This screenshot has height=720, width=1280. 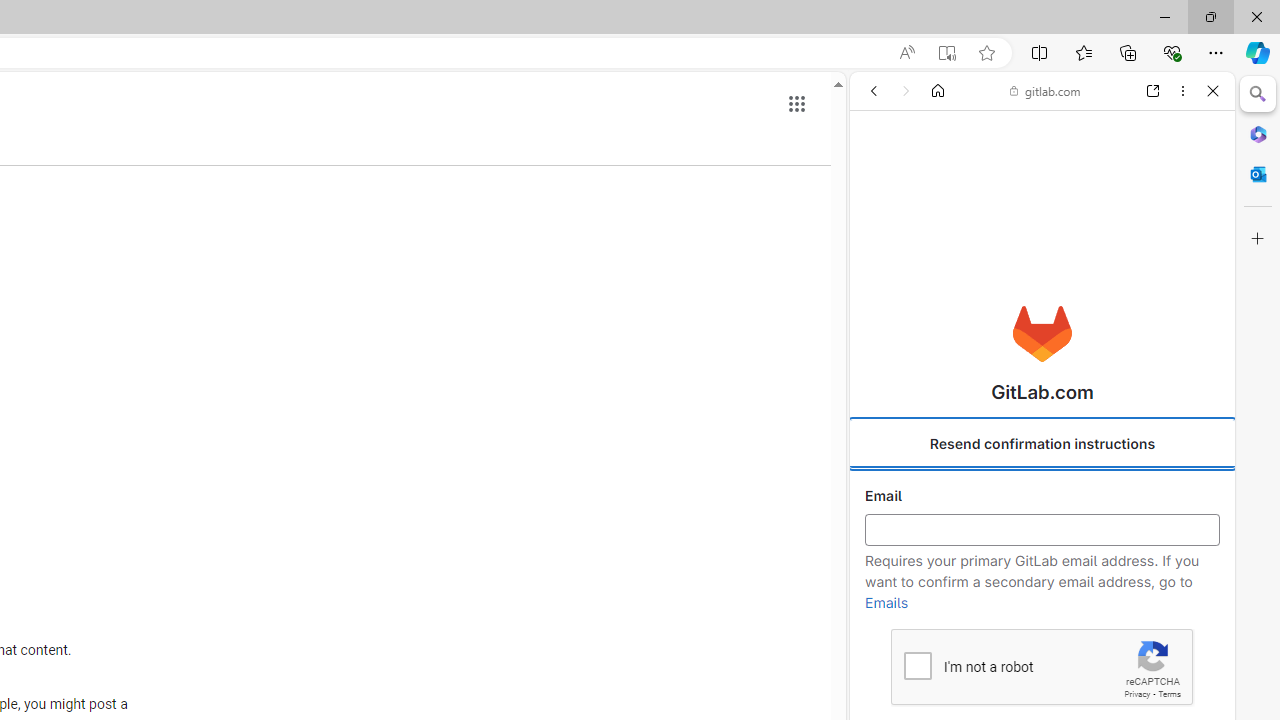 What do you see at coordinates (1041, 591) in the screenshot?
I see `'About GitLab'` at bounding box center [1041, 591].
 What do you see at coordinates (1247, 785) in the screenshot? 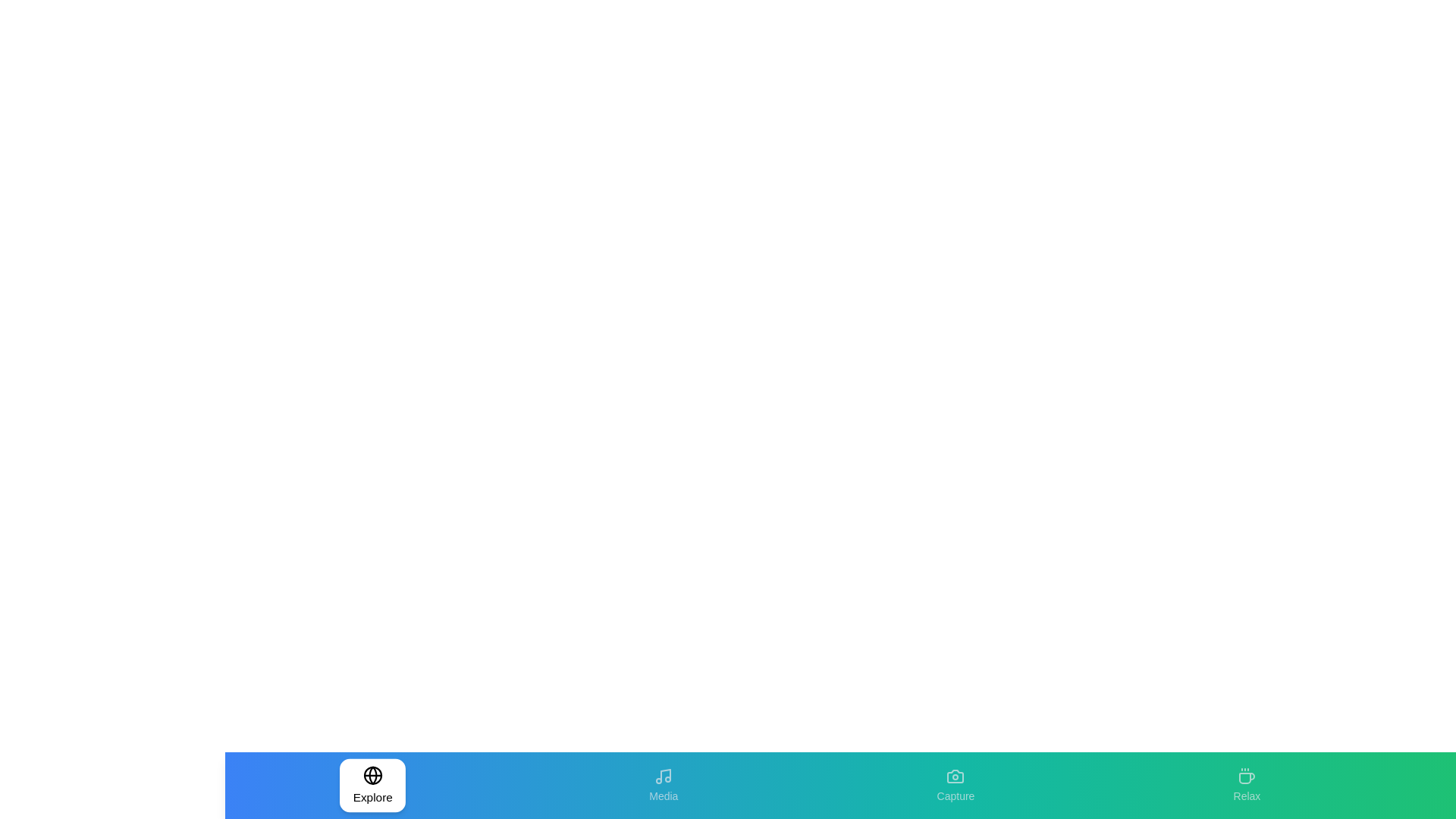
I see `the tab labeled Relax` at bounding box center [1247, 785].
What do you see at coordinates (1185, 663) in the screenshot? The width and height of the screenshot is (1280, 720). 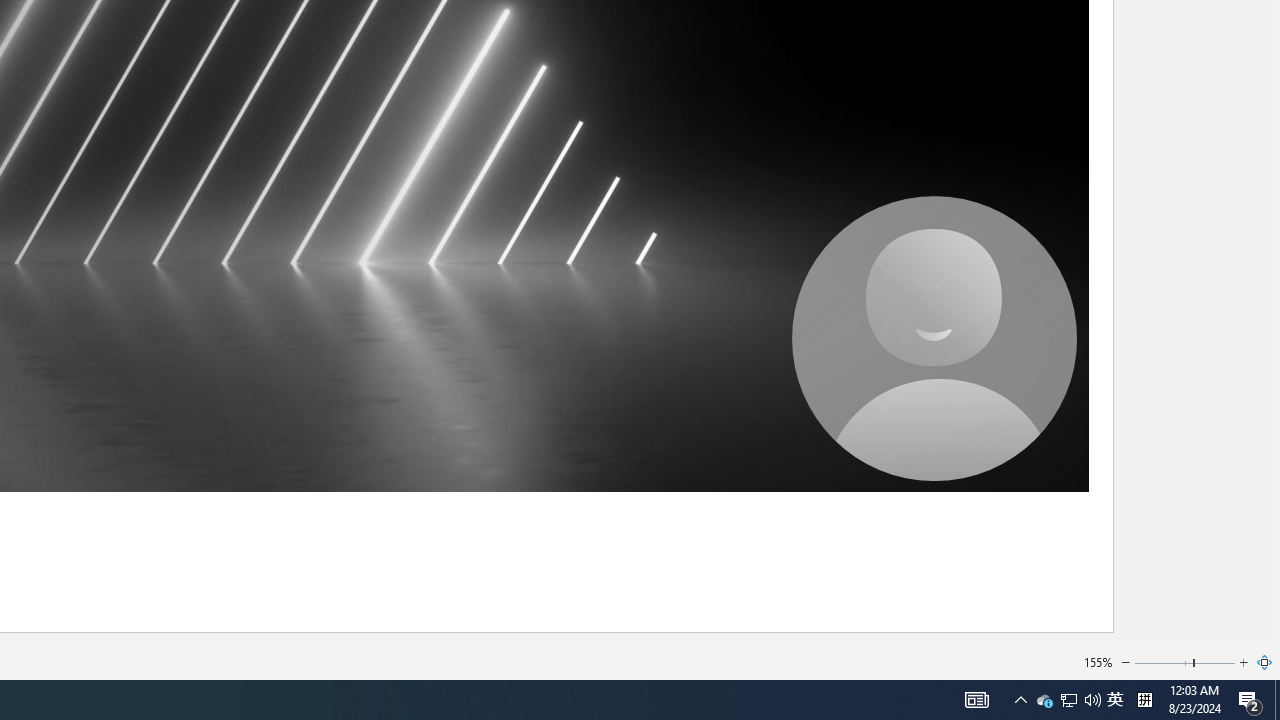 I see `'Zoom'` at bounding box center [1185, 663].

_ _ _

Copy the lines word for word, starting with the line that contains "What do you see at coordinates (1247, 785)" and going on through the line that contains "center [1247, 785].". Leave the pictures out.

 What do you see at coordinates (1247, 785) in the screenshot? 
I see `the tab labeled Relax` at bounding box center [1247, 785].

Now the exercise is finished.